Pour la première fois de sa carrière Jacques Audiard signe un film dans la langue de Shakespeare, et il met les petits plats dans les grands car il s'entourent pour l'occasion d'un casting 4 étoiles. Adaptant le roman éponyme de Patrick deWitt, il se lance dans le western un genre de plus en plus rare au cinéma mais qui arrive encore à offrir de beaux sursauts depuis déjà quelques années. The Sisters Brothers s'impose dans cette lignée d'oeuvre forte qui est à la fois un bel hommage à un genre fondateur du cinéma mais aussi une oeuvre bien plus moderne et miroir de notre époque. Ce qui permet à Audiard de re-tutoyer les sommets de son cinéma.

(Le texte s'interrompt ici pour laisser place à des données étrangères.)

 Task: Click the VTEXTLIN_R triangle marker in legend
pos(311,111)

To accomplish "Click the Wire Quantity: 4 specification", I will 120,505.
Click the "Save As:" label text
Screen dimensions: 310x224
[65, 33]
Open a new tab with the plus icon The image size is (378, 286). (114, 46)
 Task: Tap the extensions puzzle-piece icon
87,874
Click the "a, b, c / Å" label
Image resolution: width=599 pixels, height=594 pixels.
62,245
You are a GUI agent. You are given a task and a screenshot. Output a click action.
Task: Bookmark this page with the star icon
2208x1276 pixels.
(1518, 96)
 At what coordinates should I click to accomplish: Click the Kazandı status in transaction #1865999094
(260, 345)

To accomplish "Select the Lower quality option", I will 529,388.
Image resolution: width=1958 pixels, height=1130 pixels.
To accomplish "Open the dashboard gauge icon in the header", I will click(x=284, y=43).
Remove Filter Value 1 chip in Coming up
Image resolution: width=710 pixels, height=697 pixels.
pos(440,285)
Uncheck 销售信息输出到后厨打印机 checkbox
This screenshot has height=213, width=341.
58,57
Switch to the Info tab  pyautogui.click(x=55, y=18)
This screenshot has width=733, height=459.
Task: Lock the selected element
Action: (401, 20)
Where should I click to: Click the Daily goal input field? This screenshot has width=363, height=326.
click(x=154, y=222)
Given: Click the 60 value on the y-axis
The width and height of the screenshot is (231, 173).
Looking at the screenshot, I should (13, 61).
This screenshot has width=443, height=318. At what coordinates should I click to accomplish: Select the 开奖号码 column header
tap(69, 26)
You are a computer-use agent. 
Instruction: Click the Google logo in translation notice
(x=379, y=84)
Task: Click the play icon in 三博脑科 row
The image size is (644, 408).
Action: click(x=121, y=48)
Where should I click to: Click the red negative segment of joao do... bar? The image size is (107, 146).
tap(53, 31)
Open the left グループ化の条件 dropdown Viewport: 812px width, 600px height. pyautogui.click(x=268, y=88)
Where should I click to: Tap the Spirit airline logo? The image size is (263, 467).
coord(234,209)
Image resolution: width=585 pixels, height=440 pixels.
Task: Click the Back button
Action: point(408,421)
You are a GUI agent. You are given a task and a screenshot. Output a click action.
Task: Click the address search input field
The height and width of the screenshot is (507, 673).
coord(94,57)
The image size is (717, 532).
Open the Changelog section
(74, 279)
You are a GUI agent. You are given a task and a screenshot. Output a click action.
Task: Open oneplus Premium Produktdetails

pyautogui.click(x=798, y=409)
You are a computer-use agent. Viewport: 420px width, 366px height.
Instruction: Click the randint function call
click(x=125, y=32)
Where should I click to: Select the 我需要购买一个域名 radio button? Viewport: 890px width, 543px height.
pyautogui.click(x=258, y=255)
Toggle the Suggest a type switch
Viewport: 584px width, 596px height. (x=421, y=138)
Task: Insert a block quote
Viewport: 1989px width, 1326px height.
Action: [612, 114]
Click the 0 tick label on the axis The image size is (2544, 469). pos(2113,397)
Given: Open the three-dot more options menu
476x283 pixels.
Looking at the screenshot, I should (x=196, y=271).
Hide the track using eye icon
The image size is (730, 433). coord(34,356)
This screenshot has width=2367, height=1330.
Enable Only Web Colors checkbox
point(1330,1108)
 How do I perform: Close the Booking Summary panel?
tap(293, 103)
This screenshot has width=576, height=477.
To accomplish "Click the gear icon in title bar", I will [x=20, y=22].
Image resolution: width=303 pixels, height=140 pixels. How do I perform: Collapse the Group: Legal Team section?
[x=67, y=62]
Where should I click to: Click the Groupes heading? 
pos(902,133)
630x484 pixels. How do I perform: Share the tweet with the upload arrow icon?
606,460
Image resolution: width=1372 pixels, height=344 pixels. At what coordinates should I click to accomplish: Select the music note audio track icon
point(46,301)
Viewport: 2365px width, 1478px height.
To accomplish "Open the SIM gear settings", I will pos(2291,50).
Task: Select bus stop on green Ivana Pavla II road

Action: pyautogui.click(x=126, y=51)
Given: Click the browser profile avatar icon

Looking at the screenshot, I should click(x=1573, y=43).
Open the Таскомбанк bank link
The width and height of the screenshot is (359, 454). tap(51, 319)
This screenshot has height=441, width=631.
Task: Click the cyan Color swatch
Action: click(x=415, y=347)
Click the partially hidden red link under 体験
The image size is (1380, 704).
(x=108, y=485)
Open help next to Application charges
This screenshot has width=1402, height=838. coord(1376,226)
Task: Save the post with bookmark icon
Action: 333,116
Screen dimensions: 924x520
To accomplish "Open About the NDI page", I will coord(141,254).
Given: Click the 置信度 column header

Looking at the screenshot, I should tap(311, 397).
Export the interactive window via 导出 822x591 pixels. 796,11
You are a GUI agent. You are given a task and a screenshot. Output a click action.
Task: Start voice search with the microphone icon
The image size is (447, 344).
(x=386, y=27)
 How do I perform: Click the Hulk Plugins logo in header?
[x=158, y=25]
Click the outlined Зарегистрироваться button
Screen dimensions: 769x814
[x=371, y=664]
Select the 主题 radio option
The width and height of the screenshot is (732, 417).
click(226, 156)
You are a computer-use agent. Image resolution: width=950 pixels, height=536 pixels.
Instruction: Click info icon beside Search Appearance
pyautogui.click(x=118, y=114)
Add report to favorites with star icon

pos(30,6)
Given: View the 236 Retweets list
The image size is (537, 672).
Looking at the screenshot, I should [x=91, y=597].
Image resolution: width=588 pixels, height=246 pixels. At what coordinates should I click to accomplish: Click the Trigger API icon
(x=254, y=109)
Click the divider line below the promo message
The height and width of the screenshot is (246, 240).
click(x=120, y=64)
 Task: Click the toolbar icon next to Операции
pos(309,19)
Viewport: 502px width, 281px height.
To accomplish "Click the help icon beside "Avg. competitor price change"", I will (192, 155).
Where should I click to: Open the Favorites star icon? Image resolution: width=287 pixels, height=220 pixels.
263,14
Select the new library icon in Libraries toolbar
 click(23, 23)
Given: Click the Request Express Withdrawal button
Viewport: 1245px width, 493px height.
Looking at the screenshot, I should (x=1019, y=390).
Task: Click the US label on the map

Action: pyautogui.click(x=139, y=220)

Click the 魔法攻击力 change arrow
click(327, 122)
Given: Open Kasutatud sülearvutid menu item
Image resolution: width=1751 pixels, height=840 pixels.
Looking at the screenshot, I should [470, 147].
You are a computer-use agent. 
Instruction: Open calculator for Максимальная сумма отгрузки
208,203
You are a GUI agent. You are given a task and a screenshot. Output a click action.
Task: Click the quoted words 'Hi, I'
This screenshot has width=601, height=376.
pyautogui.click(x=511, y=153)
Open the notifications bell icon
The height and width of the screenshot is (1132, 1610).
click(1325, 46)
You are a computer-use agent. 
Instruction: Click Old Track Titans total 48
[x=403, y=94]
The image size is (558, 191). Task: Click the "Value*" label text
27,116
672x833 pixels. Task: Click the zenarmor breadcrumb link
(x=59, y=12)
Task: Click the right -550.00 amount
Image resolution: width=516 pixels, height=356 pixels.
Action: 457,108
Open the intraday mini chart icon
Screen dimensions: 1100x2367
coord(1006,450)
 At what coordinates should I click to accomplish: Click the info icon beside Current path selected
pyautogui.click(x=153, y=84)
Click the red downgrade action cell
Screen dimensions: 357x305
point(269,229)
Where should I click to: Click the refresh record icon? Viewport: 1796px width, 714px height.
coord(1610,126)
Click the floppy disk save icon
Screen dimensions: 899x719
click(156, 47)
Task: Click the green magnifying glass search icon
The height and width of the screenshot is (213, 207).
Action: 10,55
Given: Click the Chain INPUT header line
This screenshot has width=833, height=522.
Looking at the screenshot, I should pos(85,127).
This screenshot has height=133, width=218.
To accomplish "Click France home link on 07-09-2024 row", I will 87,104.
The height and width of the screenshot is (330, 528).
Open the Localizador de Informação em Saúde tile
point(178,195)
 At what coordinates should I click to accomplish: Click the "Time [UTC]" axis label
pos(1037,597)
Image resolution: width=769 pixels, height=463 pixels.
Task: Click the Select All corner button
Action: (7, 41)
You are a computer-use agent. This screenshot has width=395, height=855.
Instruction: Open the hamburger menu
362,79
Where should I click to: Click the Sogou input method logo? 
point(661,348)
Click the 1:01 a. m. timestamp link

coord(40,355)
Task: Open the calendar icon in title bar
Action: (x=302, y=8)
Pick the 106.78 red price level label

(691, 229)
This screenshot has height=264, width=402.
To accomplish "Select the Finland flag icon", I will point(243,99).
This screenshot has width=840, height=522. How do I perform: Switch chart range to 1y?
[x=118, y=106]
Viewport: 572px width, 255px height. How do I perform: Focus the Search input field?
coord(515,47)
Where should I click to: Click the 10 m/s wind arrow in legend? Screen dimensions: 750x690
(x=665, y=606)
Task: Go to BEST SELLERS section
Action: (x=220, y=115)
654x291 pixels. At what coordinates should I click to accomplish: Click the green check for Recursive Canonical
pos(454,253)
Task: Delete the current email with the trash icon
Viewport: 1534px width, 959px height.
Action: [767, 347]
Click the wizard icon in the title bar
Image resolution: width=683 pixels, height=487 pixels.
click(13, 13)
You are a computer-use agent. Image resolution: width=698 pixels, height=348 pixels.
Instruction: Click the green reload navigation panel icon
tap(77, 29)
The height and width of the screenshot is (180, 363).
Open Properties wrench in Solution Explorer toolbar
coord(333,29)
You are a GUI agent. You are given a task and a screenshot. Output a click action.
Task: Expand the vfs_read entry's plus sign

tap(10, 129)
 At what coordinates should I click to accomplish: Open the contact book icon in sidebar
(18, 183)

Le récit s'avère de prime abord relativement classique, suivant les péripéties de deux hors-la-loi, qui sont aussi frères, et qui devront traverser les Etats-Unis pour retrouver un cible qu'ils sont censé assassiner. Ici le duo est inversé là où le jeune frère s'avère être la tête brûlée imprévisible qui reste bloqué dans un passé qui commence doucement à disparaître tandis que c'est l’aîné qui s'avère être le plus sensible et curieux des progrès en train d'émerger. La dynamique habituelle des relations fraternelles se voient donc chamboulée mais permet aussi de faire un parallèle intéressant sur la place de l'Amérique en elle-même, chaque personnage étant symboliquement un aspect d'un pays en pleine mutation. De plus, malgré un passif familial assez attendu, le film arrive à prendre au dépourvu dans l'évolution de son intrigue notamment dans un second acte qui joue avec les attentes et nous plonge dans un déroulé plus pacifique et posé que prévu. L'ensemble se transforme alors en une belle réflexion sur l'amitié, l'acceptation et le progrès quand le dialogue surplomb la violence. L'aîné s'affirme, reprenant sa place, là où le cadet devient obsolète.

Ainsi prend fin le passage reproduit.